I was looking back through some of my earlier musings, and I came upon this thread, which I had forgotten that I had ever written. It was an intriguing idea at the time, something that I thought might prompt some thoughtful discussion, which it did.

I want to share it again, because ten years later, I believe it is still a relevant and interesting take on Ultima lore.

* * *

"The world now fallen. All torn and undone until it is remade whole again but different. Where I was is no longer where I am yet I have not moved a step. Fate has swallowed the world and spat it out, gnawed, ruined, changed. We are lost in our own land."
- All That Remains, Britannian News Network: An Introduction to Ilshenar - Part 1.
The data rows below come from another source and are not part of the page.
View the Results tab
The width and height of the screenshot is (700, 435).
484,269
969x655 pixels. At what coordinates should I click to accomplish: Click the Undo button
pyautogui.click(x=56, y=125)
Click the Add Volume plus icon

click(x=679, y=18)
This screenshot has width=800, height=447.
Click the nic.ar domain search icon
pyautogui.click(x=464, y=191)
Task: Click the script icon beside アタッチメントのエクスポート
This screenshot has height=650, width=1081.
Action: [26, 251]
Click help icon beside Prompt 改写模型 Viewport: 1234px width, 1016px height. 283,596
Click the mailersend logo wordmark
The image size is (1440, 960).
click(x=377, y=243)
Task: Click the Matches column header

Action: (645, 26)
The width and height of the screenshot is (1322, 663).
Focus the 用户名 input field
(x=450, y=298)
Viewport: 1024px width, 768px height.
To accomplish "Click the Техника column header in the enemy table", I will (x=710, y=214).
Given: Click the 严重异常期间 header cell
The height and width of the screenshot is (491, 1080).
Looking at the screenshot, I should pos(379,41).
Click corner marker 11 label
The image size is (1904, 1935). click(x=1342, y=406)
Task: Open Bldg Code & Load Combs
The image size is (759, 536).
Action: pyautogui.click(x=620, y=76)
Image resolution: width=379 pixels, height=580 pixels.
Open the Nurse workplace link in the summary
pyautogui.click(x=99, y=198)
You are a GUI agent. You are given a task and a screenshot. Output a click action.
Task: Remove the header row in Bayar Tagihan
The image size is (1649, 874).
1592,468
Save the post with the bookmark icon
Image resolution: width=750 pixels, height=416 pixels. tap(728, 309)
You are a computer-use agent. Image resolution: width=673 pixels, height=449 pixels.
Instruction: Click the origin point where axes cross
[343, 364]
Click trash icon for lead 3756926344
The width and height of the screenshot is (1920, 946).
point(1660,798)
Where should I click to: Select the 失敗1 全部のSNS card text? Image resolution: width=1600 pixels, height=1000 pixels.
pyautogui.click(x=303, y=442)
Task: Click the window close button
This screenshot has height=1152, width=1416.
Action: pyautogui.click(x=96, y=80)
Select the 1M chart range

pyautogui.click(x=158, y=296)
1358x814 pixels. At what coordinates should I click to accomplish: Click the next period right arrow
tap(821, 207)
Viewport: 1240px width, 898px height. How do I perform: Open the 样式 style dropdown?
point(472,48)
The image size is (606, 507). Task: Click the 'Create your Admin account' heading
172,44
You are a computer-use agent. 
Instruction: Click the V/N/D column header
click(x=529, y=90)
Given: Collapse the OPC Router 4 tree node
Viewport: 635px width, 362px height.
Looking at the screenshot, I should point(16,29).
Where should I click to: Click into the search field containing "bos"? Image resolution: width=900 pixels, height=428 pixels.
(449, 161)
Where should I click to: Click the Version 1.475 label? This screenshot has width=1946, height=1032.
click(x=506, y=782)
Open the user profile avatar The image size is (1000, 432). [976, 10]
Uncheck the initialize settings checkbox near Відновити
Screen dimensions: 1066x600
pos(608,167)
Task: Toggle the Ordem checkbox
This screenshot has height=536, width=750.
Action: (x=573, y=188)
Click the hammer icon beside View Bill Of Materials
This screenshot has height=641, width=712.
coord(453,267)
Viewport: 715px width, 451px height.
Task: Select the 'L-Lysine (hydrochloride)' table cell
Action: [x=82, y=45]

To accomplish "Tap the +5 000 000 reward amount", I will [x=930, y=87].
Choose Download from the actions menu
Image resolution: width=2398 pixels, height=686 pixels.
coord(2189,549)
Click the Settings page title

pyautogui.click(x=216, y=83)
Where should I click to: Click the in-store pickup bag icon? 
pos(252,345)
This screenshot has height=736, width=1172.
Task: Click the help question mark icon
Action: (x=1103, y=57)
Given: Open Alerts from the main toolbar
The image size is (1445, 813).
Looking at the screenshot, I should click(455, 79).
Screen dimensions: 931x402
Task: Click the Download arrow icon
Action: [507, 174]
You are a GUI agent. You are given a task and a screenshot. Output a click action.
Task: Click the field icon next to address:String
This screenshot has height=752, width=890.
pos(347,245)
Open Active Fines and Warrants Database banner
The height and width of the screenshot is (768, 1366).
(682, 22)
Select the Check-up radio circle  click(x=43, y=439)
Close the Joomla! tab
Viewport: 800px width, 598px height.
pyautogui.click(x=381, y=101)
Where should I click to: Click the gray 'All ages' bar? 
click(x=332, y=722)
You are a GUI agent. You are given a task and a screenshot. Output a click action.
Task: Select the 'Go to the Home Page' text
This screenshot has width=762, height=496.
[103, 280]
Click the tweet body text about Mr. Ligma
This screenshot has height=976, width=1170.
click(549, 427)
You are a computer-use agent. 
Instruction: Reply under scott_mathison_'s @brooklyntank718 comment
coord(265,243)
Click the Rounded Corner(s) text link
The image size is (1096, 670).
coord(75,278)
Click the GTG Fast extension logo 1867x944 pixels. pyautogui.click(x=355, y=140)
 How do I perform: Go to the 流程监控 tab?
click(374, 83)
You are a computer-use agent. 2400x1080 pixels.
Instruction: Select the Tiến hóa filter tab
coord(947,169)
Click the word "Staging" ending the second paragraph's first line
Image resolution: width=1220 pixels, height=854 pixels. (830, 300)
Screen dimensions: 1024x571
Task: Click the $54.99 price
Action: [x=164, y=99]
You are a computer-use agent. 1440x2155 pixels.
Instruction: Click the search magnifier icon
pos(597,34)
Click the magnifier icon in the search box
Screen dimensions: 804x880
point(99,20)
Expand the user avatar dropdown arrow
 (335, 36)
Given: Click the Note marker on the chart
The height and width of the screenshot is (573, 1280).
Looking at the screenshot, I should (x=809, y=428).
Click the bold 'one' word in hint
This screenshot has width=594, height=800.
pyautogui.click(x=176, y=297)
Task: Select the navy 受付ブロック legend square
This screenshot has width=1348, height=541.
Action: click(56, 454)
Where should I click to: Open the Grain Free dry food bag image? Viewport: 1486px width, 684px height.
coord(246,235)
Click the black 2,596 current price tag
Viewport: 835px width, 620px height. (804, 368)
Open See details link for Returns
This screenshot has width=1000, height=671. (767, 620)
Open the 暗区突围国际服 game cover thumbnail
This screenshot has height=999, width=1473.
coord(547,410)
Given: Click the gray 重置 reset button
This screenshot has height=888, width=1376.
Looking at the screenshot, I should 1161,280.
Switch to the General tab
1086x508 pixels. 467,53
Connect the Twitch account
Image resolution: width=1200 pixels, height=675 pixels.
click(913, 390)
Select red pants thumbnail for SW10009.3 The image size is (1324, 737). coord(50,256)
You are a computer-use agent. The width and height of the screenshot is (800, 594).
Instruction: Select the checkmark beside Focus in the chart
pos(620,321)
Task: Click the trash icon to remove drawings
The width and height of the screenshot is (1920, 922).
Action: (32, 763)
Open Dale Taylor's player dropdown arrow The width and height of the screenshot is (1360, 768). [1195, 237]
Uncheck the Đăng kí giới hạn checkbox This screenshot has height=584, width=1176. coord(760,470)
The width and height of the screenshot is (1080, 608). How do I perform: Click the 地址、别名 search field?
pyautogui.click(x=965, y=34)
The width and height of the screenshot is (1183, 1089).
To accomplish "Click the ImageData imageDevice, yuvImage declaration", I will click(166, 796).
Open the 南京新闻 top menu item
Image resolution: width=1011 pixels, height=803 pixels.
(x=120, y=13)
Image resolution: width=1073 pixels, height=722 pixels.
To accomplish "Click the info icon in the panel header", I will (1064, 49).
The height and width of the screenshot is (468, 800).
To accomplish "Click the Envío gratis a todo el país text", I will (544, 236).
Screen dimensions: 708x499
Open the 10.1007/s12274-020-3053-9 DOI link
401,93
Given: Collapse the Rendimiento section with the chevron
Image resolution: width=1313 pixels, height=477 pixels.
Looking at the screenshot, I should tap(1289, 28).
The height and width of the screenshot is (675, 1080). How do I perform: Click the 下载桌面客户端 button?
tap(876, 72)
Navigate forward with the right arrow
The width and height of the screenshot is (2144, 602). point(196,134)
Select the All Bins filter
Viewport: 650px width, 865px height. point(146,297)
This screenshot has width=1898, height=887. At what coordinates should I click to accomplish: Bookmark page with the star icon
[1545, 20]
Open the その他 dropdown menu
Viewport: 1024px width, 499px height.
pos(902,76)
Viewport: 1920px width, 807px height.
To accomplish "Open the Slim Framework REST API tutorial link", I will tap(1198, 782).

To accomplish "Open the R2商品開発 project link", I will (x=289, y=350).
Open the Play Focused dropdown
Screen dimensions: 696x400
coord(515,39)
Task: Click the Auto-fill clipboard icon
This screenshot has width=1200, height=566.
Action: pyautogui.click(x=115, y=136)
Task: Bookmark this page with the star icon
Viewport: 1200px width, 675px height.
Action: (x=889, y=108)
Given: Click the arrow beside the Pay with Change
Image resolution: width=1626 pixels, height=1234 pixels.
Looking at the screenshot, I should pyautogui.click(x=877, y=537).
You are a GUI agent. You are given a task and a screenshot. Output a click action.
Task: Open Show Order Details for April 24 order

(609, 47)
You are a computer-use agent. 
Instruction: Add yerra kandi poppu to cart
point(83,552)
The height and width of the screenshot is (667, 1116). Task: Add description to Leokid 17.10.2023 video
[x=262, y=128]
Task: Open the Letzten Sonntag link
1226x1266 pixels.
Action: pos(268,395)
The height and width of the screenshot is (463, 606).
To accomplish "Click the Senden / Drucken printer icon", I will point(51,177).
I recently had an interesting discussion with a fellow roleplayer on Baja. It was just after midnight and we were stuck watching the house of an old friend shift from 'Greatly Worn' to 'In Danger of Collapsing.' It came as a shock to both us (neither having seen this individual in months) and it wasn't how we planned to spend the evening. But we were determined to be there to rescue any items of sentimental or historical value before the carrion eaters picked it apart; even if it meant loosing sleep in the exchange.

We couldn't find an excuse to remain IC; the two characters are itching to kill one another. And we had a more important task at hand than gutting each other in the middle of the woods. So we hid ourselves and began discussing the Lore of Ultima Online. Questions such as where the denizens of Montor fled when the volcano erupted (drawing allusions to a UO Atlantis) and what would be the perfect new villain to replace the Shadowlords (we agreed that the developers need to be allowed the freedom to branch out and create new stories and villains rather than recycle Ultima canon). And then she said something that struck me.

"You know... I've always interpreted UO as a post-apocalyptic setting."

Wait... what?

But that was the grease these gears needed. I began to consider things I hadn't before; elements of our storyline that have been largely forgotten or ignored. You wouldn't know - with how bright and peaceful the world is so often portrayed - that just a generation ago the land was gripped in a conflict that eclipsed anything our characters have ever had thrown at them. You wouldn't realize with how clean and tidy the cities are presented that they've been invaded and destroyed time and time again; with cities such as Trinsic and Vesper housing scores of refugees from Magincia. You wouldn't know that the human race is a fraction of what it once was - surviving genocide - and in the span of one generation has fallen far from the power of a people that built the Stygian Abyss and who bent the Ninth Circle to their collective will.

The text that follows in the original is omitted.